After watching the first two seasons, I picked up The Walking Dead and Philosophy, one of many books in a series that uses popular entertainment as a way of addressing deeper philosophical questions. Some articles were better than others; all of them raised thought-provoking questions. I offer the following links for those who are interested in using the undead as a means to think more deeply about the life.

"How Do You Solve A Problem Like A Zombie?":

"What exactly is the mind, and how is it distinct from or similar to the brain? For that matter, how important to our humanity are the immaterial aspects of our nature - our consciousness, our mind, our thoughts, ideas, and emotions? And is there a philosophical system sufficient to explain them?"

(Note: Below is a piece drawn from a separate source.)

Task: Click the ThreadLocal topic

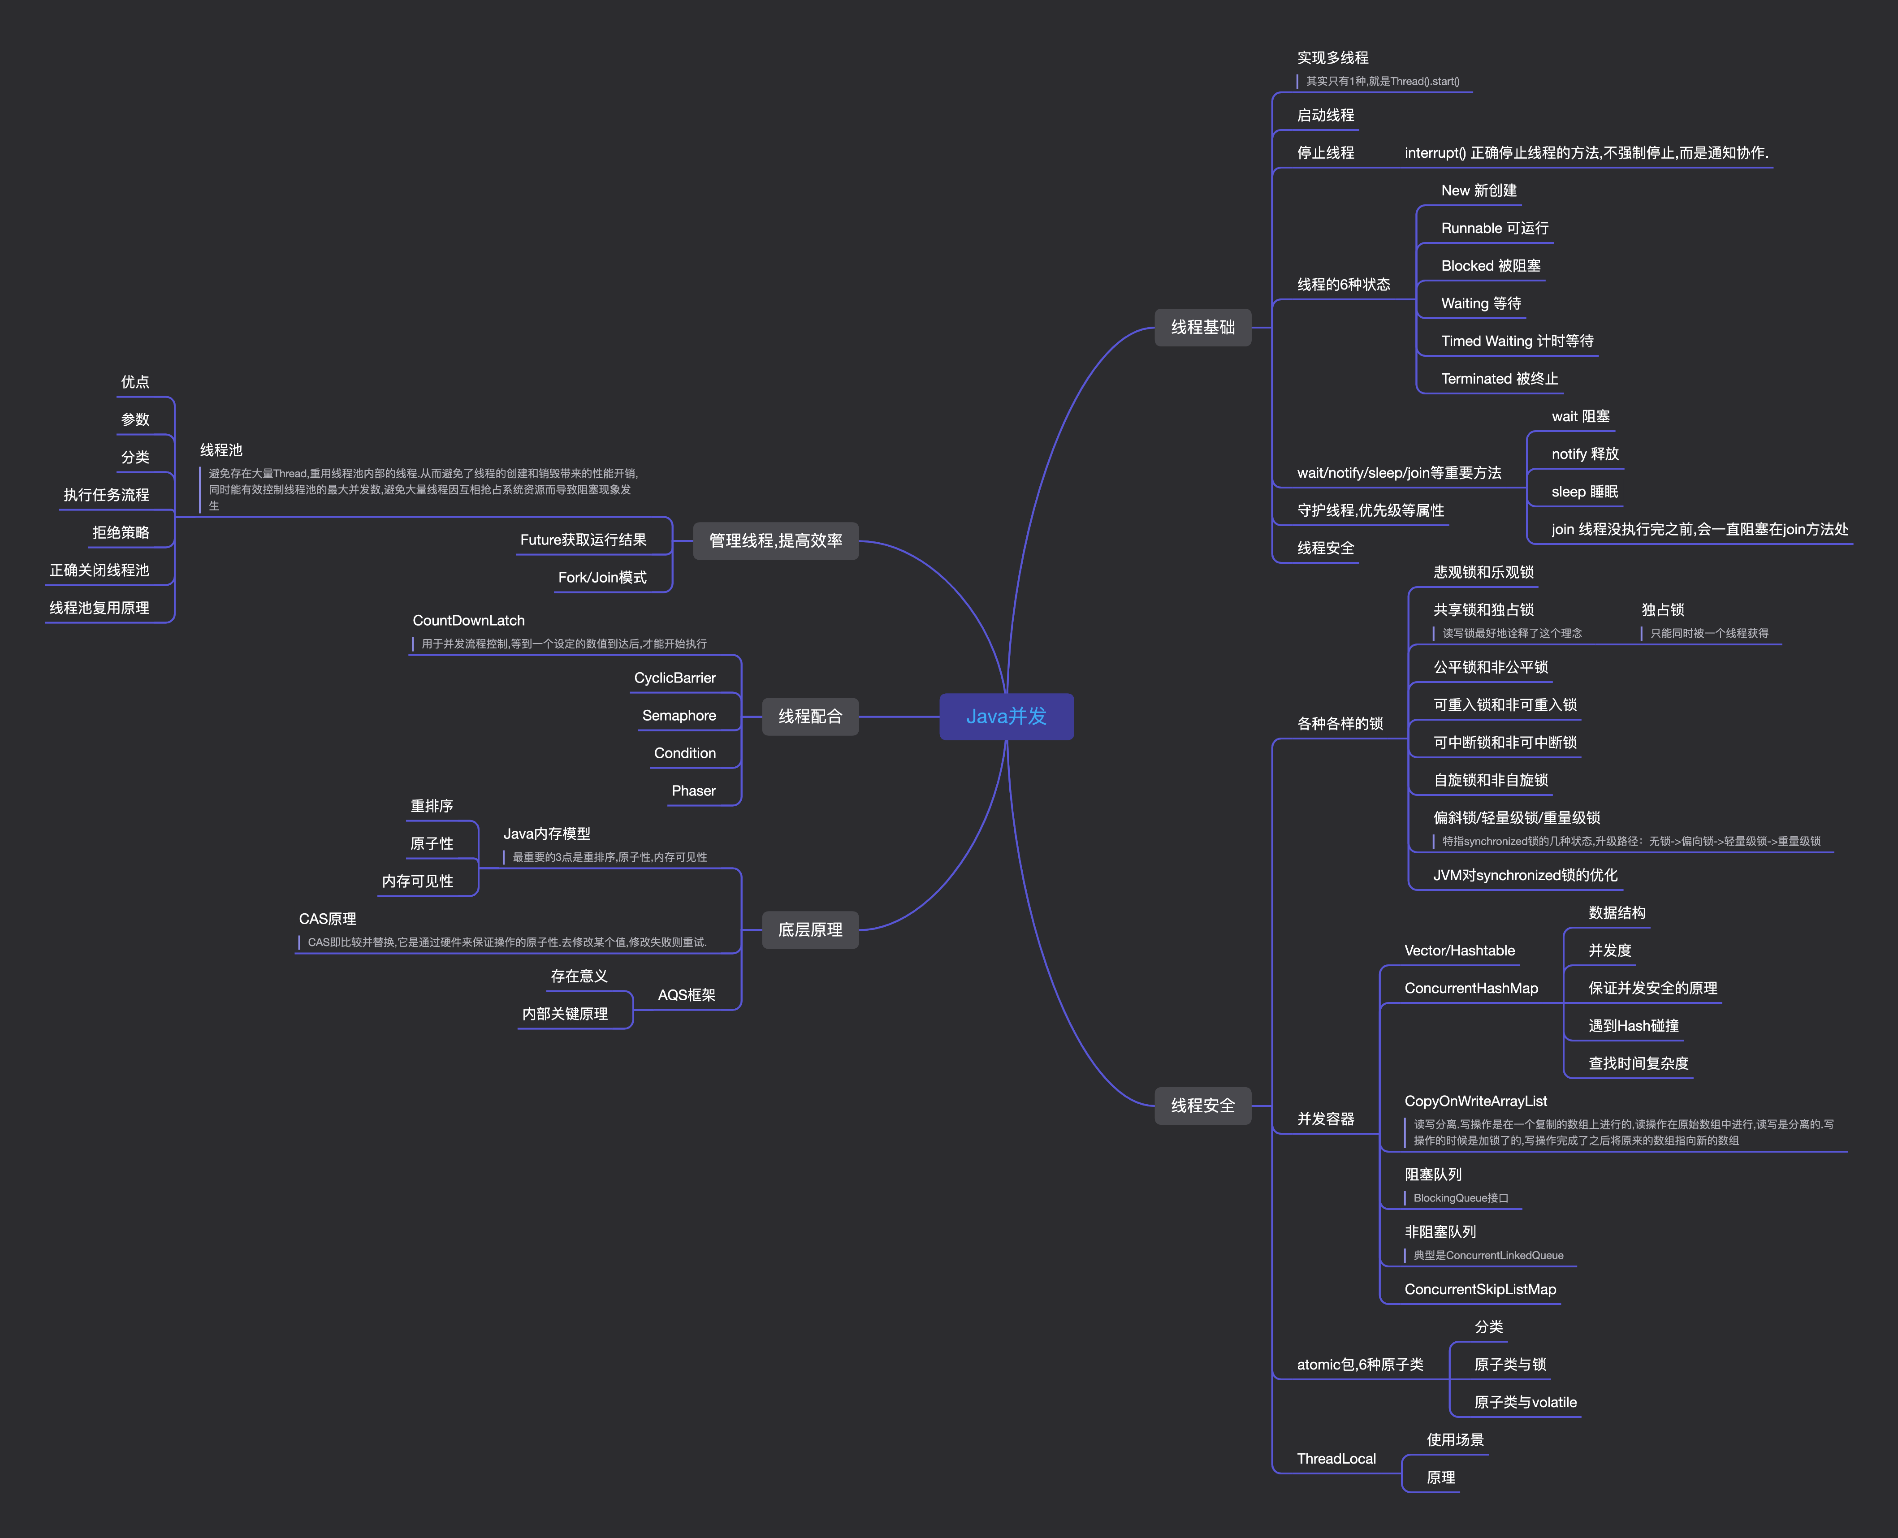Action: 1335,1458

 "Much Undead Ado About Nothing":
"The debate about what it means to be human has taken an interesting direction following the recent fixation with zombies. The Walking Dead and Philosophy opened with two essays arguing that the consideration of philosophical zombies (P-Zombies) - theoretical beings identical to human beings but lacking consciousness, qualia, or sentience - mitigates against a purely materialistic view of the world."
"Leviathins and Zombies: Social Contracts and The Walking Dead":
"The Walkers are humans stripped of what political theorists call a 'social contract,' an agreement between the rulers and the ruled. The humans who remain have a choice: head off into the woods and make do with whomever they can find, or head for the nearest city and attempt to recreate some form of government."
"Absurd Heroism: Camus and the Real Walking Dead":
"If Camus and his disciples are correct, we have always lived in a post-apocalyptic world. Which is worse, I wonder – a world in which human are wiped out, or one in which human have always roamed an earth devoid of meaning, hope, morality and truth?"
"Deconstructing Humans":
"If one can be human without being a person, how far away does one have stray from criteria such as Ms. Warren's before one loses moral and legal status? On the flip side, how far up the scale of capacity can one be and still not obtain the privileges and status of personhood?"
"Desperate Human Beings":
Yuen notes, 'Nothing is more frightening than desperate human beings.' That is frightening, true. What frightens me more are human beings who, with great articulation and artful rhetoric, try to convince us that killing children is defensible because select, elite thinkers have decided on behalf others how much suffering is acceptable, which human lives are defensible, and to what degree we should harden our hearts for the sake of a nebulous and ever changing greater good."